Ações do varejo farmacêutico em queda preocupam analistas
Resultados nos últimos 12 meses refletem elevação de custos financeiros e intensa dinâmica concorrencial
por Márcia Arbache em


A queda das ações do varejo farmacêutico nos últimos 12 meses até agosto vem acendendo o sinal de alerta entre investidores e analistas. O Panorama Farmacêutico ouviu especialistas para entender o desempenho oscilante do setor no mercado financeiro, que reflete uma combinação de custos financeiros elevados, dinâmica competitiva intensa e, desafios operacionais.
A RD Saúde acumula recuo de 41,3% no período, de acordo com dados de performance na Bovespa. Em moeda americana, segundo o MarketBeat, a redução no valor das ações chega a 32,5%.
No caso das Farmácias Pague Menos, embora o balanço dos últimos dois trimestres sinalize um princípio de recuperação, o resultado ainda é insuficiente para reverter indicadores como registrado entre outubro e dezembro do ano passado . Na ocasião, o lucro foi 47,3% inferior ao do mesmo intervalo anterior, mesmo com avanço de 16,9% na receita líquida. Essa performance resultou em queda de 8,7% na cotação no pregão.

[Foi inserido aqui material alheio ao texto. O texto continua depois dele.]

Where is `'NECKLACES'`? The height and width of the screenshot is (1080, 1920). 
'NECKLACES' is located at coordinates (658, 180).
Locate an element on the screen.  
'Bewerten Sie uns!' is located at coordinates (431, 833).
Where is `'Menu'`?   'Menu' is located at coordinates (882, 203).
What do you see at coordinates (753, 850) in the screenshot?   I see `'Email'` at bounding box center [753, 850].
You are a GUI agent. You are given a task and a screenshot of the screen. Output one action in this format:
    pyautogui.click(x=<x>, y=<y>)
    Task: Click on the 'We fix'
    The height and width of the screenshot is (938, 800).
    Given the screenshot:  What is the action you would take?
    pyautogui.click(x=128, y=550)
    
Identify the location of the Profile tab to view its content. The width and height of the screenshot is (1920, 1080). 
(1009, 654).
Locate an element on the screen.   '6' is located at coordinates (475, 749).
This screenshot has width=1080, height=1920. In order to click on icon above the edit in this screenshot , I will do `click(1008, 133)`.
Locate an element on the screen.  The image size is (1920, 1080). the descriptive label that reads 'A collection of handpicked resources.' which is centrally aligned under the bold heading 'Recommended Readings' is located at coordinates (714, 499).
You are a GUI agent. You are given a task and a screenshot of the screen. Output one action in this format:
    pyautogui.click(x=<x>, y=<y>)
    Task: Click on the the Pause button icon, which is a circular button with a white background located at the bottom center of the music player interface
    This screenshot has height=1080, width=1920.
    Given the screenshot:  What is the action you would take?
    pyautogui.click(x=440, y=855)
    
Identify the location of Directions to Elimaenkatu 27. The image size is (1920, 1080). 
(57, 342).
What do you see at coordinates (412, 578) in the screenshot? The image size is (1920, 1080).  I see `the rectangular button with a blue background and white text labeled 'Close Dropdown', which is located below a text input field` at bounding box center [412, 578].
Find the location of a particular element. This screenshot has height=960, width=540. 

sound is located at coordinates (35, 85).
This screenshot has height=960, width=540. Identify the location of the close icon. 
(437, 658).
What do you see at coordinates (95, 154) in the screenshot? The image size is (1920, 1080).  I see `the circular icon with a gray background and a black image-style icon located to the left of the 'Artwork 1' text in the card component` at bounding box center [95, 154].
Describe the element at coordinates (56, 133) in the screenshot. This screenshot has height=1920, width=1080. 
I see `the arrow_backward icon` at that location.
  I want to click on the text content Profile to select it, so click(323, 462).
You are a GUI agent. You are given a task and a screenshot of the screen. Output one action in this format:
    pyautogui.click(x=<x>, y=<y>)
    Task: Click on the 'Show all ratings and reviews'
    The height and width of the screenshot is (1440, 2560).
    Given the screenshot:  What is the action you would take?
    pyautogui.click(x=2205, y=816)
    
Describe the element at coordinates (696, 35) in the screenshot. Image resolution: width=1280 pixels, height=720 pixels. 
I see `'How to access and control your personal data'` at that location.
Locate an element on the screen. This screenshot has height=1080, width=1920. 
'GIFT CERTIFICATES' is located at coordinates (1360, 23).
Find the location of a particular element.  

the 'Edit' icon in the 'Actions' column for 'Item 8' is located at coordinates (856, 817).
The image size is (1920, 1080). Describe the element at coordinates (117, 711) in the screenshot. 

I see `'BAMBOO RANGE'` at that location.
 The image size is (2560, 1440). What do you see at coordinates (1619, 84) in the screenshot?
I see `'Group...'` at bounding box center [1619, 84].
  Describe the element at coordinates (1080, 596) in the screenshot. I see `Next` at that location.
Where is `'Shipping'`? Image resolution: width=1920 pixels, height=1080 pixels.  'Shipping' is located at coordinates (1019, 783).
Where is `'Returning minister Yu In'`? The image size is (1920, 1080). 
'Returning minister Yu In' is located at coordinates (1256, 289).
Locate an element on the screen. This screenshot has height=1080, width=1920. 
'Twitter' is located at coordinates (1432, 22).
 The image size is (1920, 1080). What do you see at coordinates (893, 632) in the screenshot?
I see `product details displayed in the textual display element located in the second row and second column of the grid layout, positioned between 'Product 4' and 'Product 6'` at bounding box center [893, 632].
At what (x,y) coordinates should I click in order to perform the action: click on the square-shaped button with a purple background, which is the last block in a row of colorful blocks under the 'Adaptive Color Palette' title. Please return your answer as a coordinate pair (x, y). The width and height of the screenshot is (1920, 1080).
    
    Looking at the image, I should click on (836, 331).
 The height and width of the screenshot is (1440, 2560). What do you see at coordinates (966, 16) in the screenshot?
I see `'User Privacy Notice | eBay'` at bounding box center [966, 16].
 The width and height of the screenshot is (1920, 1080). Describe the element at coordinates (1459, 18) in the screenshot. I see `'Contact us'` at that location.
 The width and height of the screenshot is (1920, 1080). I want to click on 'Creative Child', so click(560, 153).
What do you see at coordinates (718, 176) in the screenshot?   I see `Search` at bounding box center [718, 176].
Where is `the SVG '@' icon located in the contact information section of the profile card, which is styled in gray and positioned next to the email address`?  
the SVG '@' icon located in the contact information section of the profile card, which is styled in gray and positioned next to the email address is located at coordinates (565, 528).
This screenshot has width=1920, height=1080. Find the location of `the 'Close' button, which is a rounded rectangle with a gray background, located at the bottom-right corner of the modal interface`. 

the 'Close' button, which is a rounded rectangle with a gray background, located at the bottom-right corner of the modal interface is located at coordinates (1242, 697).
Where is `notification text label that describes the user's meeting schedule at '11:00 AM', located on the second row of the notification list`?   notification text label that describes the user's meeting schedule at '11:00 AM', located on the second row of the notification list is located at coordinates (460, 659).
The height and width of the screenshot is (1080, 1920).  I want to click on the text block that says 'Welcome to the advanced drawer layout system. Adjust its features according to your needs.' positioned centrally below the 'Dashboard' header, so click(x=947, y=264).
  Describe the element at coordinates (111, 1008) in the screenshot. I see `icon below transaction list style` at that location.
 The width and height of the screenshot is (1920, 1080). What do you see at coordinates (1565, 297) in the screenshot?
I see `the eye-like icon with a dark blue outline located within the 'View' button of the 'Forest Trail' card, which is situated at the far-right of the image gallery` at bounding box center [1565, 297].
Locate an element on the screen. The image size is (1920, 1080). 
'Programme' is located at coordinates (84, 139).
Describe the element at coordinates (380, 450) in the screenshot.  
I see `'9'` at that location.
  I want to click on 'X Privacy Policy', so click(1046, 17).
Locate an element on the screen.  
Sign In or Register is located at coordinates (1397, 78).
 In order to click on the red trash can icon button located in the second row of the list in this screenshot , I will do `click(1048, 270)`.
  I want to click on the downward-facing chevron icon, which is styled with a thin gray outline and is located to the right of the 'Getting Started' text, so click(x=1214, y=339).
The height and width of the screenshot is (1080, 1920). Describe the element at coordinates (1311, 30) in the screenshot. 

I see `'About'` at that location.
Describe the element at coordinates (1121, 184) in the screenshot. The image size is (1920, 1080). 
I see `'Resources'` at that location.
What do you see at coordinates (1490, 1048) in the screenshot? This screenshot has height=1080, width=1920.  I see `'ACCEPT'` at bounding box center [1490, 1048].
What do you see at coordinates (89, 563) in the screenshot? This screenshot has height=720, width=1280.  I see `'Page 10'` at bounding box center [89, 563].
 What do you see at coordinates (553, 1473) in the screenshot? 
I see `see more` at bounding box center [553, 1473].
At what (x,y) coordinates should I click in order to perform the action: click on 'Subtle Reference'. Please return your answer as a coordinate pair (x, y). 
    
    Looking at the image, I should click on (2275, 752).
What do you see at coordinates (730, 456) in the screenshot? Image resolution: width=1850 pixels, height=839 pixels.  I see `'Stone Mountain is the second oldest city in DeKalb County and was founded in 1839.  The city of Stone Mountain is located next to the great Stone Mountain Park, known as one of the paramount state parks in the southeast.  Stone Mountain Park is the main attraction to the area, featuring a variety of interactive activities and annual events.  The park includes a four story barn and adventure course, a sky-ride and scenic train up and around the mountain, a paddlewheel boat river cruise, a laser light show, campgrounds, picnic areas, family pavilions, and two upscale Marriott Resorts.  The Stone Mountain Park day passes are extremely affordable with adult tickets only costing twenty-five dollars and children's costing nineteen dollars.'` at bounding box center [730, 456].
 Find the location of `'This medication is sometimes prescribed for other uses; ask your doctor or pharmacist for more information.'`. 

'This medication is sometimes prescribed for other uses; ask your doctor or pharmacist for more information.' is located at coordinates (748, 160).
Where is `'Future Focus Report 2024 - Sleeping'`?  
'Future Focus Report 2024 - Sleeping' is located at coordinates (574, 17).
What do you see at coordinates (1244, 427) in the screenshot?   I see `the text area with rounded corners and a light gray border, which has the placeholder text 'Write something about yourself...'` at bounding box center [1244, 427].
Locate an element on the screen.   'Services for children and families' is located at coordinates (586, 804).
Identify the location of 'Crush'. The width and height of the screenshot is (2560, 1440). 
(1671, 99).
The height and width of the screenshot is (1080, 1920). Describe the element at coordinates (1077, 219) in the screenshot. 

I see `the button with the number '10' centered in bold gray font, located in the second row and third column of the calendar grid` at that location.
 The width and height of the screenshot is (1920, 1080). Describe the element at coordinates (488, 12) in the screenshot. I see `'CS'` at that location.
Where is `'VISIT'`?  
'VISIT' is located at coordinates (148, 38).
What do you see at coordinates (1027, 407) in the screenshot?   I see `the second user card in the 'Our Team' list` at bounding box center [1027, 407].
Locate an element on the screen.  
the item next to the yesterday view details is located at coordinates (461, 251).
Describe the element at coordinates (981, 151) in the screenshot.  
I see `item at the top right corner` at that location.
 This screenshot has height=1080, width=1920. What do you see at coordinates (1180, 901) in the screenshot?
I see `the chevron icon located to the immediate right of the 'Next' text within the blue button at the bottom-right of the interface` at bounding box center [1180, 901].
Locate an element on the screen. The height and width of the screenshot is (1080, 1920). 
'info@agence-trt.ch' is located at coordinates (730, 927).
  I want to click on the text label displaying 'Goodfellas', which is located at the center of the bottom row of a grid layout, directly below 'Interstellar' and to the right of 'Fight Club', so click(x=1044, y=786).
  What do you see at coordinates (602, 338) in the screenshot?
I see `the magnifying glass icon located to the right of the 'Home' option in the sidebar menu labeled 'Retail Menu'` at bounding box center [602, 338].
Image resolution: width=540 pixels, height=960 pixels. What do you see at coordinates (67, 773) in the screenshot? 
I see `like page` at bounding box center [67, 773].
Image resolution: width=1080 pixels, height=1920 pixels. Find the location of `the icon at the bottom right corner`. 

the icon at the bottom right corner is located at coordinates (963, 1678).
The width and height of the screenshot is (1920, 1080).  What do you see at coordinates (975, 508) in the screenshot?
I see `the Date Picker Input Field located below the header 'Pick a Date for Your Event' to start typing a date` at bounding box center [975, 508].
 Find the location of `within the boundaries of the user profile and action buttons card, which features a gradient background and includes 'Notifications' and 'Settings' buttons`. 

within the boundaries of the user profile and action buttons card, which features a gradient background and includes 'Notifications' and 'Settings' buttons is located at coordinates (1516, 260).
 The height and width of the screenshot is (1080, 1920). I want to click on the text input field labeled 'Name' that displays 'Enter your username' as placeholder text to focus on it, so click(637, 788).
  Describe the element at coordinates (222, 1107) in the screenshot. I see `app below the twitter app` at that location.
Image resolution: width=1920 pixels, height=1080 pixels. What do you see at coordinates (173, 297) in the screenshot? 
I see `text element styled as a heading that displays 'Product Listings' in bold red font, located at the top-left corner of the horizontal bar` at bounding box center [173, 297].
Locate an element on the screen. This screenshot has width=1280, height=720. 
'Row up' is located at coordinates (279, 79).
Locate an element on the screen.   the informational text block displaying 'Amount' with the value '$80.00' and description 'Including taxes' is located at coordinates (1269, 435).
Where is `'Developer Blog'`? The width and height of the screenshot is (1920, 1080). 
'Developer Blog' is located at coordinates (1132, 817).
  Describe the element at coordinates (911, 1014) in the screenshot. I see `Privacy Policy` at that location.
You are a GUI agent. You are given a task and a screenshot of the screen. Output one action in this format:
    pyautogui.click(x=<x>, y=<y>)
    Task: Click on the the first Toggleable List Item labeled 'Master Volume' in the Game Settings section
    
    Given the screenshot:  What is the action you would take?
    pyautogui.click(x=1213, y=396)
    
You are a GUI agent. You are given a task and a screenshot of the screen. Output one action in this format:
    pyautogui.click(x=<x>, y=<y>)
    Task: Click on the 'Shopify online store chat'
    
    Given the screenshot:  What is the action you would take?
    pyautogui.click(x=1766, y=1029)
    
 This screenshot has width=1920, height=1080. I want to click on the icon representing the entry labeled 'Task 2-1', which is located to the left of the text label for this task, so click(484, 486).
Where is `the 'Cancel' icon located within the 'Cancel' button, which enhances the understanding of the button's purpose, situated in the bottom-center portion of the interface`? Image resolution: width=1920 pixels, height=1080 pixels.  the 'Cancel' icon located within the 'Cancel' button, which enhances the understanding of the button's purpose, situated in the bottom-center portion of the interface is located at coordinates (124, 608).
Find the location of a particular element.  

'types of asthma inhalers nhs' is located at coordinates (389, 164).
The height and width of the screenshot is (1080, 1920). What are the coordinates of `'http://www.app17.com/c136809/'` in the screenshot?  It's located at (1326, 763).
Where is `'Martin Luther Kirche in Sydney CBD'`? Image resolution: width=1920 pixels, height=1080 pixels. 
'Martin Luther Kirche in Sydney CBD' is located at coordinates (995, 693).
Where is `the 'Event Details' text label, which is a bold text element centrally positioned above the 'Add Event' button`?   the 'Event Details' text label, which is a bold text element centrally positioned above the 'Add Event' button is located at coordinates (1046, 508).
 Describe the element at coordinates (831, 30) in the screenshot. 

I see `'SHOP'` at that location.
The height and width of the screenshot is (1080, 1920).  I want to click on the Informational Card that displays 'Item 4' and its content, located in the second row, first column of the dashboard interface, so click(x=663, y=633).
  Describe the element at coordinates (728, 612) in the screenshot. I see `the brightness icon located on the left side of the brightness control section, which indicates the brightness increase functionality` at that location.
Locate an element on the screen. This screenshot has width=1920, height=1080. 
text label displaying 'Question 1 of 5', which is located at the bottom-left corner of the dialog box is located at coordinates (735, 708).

A recente incorporação de uma farmácia pelo Mercado Livre reaqueceu o debate. Nos três dias que sucederam o anúncio da estreia da plataforma de marketplace no segmento, o valor das redes de farmácias na B3 despencou R$ 2,3 bilhões. A RD foi a que mais perdeu, com perda de R$ 2,1 bilhões. Já a Pague Menos encolheu 5,8%, perdendo R$ 140 milhões em capitalização. A Panvel caiu 3,8% no período e vale agora R$ 1,6 bilhão.
Correlação entre ações do varejo farmacêutico e juros altos
Entre os muitos fatores que podem impactar as ações do varejo farmacêutico, a taxa de juros ocupa posição relevante. “As redes são empresas de compra e revenda que precisam permanentemente girar o capital. Para isso, é necessário que façam bom uso dos recursos e, provavelmente, vão se alavancar tomando empréstimos. Com juros elevados, a tendência é se endividarem, o que provoca oscilações em ativos de renda variável”, comenta Edmilson Varejão, CEO da Proffer e integrante da seção Os Especialistas do Panorama Farmacêutico.
Ele lembra ainda que a estratégia de negócios mais agressiva, com foco principalmente em aquisição de lojas, é um motivo adicional para reforçar a alavancagem. Além disso, algumas projeções indicam redução de crescimento e menor apetite para consumo do lado das famílias ‘’Sabemos que, para o mercado acionário, o que vale é a expectativa futura, não o que aconteceu agora ou no passado”, destaca.
A afirmação vai ao encontro do entendimento de Luiz Guanais, analista do BTG Pactual. Apesar de ressaltar o crescimento no segundo trimestre, favorecido pelas vendas de genéricos e OTC, ele adverte para a sensibilidade do segmento às condições macroeconômicas futuras.
“Há preocupação de que as restrições de crédito nos próximos meses possam impactar o consumo. Os juros altos representam um risco para o ritmo de desalavancagem do setor. Após uma corrida pelos papéis entre abril e junho, muitos investidores reduziram exposição”, observa.
RD pode sofrer com acirramento da concorrência digital
Economista de formação, Varejão vê os varejistas trilhando caminhos diferentes nos últimos três anos. “A RD sempre teve valuation expressivo e estava precificada no nível mais alto, mas apresentou resultados um pouco aquém dos planejados, principalmente nos últimos dois trimestres’’, pontua.
Para ele, a concorrência do varejo digital pode ter colaborado para o recuo dos papéis. ‘’O mix de produtos vendidos online apresenta uma intersecção grande com os itens oferecidos por marketplaces como Mercado Livre. A pergunta é quem vence essa competição?’’, indaga.
Pague Menos ainda digere compra da Extrafarma
Já as Farmácias Pague Menos ainda estão ingerindo a compra da Extrafarma, concretizada em agosto de 2022. “Foi uma grande aquisição. E quando se engole um bicho quase do seu tamanho, leva-se mais tempo para o organismo absorver’’, contextualiza Varejão.
“Os resultados recentes devem gerar revisões positivas nos lucros esperados, mas é preciso considerar desafios como o menor reajuste dos preços dos medicamentos (PMC) neste ano e a maior concorrência nas categorias de higiene, beleza e cuidados pessoais”, acrescenta Vitor Pini, analista do Banco Safra.
O reajuste do PMC, determinado pela CMED em março, foi de 3,83% para medicamentos de média concorrência – inferior à inflação acumulada e o menor aumento registrado desde 2018. “A medida reprimiu uma alta maior dos preços de medicamentos e influi diretamente nas margens”, diz Varejão.